Top of INPUT
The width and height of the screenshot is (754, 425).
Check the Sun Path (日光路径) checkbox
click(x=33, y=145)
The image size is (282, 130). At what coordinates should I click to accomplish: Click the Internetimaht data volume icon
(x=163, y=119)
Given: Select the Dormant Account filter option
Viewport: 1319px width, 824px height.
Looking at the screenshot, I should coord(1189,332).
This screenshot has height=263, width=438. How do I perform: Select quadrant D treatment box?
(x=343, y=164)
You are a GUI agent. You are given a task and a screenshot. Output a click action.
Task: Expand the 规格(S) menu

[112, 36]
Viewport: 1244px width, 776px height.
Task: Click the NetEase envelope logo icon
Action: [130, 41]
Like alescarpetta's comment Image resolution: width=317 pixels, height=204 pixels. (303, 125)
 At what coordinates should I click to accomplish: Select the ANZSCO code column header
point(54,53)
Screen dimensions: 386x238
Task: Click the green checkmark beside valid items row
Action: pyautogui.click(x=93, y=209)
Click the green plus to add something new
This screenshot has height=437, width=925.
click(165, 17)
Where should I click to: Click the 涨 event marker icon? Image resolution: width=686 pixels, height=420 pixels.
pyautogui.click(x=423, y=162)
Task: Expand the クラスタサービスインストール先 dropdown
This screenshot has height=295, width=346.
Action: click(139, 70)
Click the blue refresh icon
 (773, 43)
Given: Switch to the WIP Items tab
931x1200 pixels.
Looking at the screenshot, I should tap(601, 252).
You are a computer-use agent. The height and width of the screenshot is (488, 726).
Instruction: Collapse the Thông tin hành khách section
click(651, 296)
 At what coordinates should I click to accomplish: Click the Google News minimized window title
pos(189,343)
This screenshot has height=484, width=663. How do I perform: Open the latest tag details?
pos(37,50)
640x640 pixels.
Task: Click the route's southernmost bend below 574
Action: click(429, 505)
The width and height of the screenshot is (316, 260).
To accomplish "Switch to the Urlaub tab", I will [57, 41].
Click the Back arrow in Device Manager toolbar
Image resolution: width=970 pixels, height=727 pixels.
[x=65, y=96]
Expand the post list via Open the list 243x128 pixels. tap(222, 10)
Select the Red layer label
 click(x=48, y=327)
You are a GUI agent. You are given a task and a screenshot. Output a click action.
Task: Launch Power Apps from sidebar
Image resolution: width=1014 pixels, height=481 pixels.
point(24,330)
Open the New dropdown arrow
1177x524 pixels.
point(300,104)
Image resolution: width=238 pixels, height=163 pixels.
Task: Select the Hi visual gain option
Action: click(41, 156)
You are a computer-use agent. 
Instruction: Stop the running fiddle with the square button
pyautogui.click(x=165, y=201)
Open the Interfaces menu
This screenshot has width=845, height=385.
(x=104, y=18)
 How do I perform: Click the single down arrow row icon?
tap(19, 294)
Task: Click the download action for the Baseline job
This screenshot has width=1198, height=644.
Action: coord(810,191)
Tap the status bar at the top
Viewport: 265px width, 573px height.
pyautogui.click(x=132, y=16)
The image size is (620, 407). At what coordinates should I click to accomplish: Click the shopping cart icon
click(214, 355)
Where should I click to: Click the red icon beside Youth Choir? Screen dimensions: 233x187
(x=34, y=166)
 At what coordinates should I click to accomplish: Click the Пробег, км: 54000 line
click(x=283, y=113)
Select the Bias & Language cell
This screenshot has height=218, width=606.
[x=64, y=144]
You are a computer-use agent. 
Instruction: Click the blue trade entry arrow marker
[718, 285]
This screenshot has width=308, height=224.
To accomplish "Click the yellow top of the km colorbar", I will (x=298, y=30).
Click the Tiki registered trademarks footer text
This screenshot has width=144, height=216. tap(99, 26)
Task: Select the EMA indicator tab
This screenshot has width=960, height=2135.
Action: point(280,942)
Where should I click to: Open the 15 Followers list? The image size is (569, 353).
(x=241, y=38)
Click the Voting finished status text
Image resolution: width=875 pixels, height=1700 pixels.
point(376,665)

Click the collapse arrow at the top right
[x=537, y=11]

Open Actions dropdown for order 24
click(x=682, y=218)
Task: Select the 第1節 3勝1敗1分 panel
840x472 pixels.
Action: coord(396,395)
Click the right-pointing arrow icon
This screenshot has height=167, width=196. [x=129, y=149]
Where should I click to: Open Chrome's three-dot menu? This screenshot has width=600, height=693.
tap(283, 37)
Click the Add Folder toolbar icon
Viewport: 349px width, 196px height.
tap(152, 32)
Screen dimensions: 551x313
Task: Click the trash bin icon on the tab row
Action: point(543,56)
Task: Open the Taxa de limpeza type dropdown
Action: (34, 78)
Bottom of INPUT
# DIRECTIONS
The answer must hold exactly the lines of the entries above, from the first line through the line that contains "Like alescarpetta's comment", and no others.

# RESULT OF THIS EXERCISE
The width and height of the screenshot is (754, 425).
Check the Sun Path (日光路径) checkbox
click(x=33, y=145)
The image size is (282, 130). At what coordinates should I click to accomplish: Click the Internetimaht data volume icon
(x=163, y=119)
Given: Select the Dormant Account filter option
Viewport: 1319px width, 824px height.
Looking at the screenshot, I should coord(1189,332).
This screenshot has height=263, width=438. How do I perform: Select quadrant D treatment box?
(x=343, y=164)
You are a GUI agent. You are given a task and a screenshot. Output a click action.
Task: Expand the 规格(S) menu

[112, 36]
Viewport: 1244px width, 776px height.
Task: Click the NetEase envelope logo icon
Action: [130, 41]
Like alescarpetta's comment Image resolution: width=317 pixels, height=204 pixels. (303, 125)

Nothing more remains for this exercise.